Rewrite the Insurgent review starting at "Veronica Roth’s Insurgent" and ending at "relationship with Tobias.", changing "train" to "bus".

>> START Source passage

Thursday, January 11, 2018


Veronica Roth’s Insurgent is the second book in the Divergent series and picks up where it’s predecessor, Divergent, left off; Tris, Tobias, Caleb, Marcus and Peter fleeing the aftermath of the Abnegation attack, on the train, out of the city.  Along their journey they attempt to rejoin the remaining loyal Dauntless and seek safe haven with other factions, but with Erudite and the rebel Dauntless out for blood, allies are few and far between. 
Tris’ guilt over her parents’ deaths and killing Will is pulling her into a darkness she has not known before and Tris finds herself having a bit of a death wish, placing extreme pressure on her relationship with Tobias.  
Shailene Woodley nails this heartbreaking scene in the film
With major secrets and tension between them, and Tris and Tobias find their still fragile relationship on very shaky ground.  While navigating troubles of their own, they must unravel the more important mystery of why Abnegation was attacked in the first place and why Jeanine Mason is dead-set on identifying all the divergents.  Danger and mystery abound, friend and foe is indistinguishable.  A surprise return, a shocking betrayal and an unexpected ally are just some of the things keeping the reader off balance, and the unpredictable journey Tris takes the reader on makes Insurgent a very satisfying continuation of the series.

>> END Source passage
>> START Data extract

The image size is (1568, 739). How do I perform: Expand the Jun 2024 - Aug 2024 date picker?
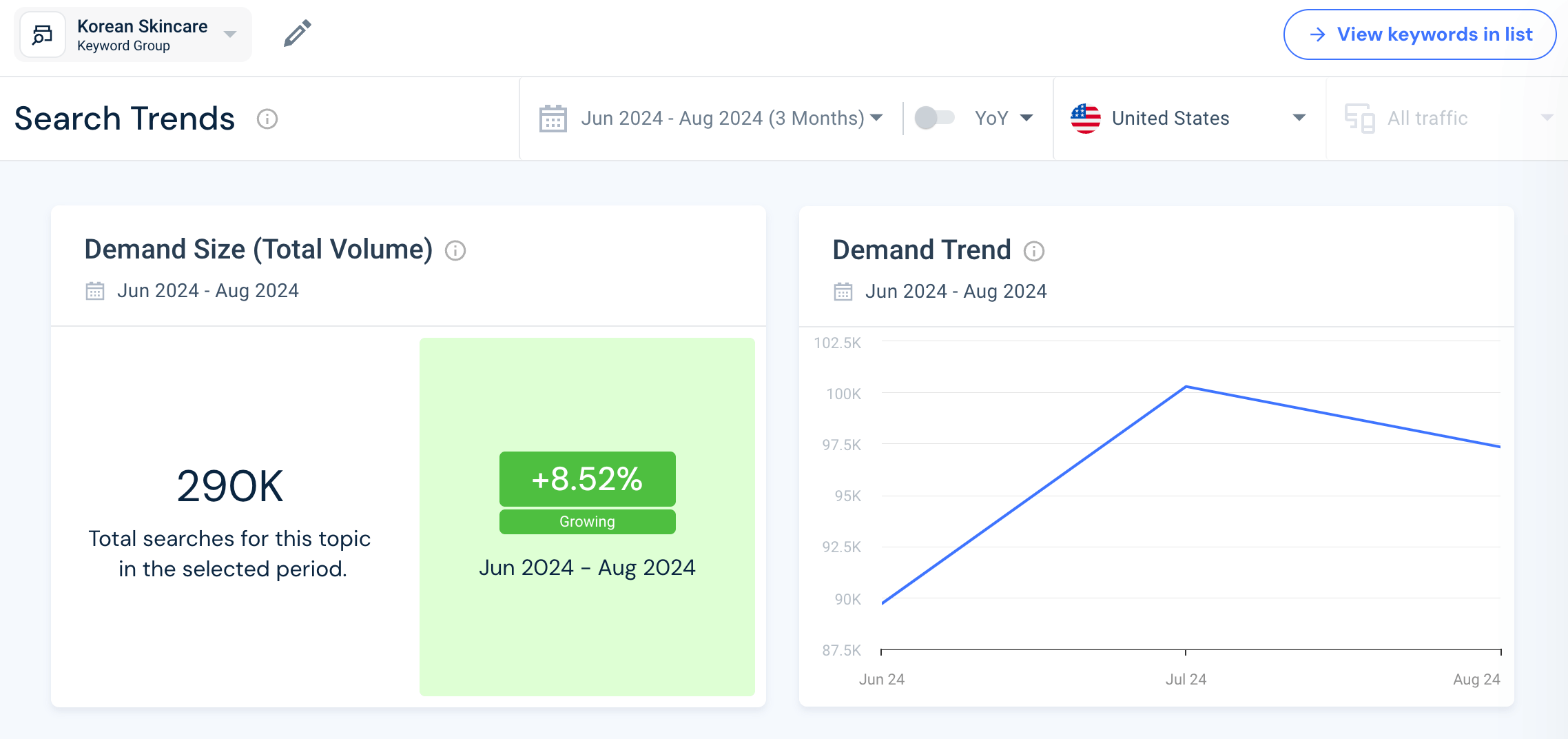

>> END Data extract

# Solution:
Veronica Roth’s Insurgent is the second book in the Divergent series and picks up where it’s predecessor, Divergent, left off; Tris, Tobias, Caleb, Marcus and Peter fleeing the aftermath of the Abnegation attack, on the bus, out of the city.  Along their journey they attempt to rejoin the remaining loyal Dauntless and seek safe haven with other factions, but with Erudite and the rebel Dauntless out for blood, allies are few and far between. 
Tris’ guilt over her parents’ deaths and killing Will is pulling her into a darkness she has not known before and Tris finds herself having a bit of a death wish, placing extreme pressure on her relationship with Tobias.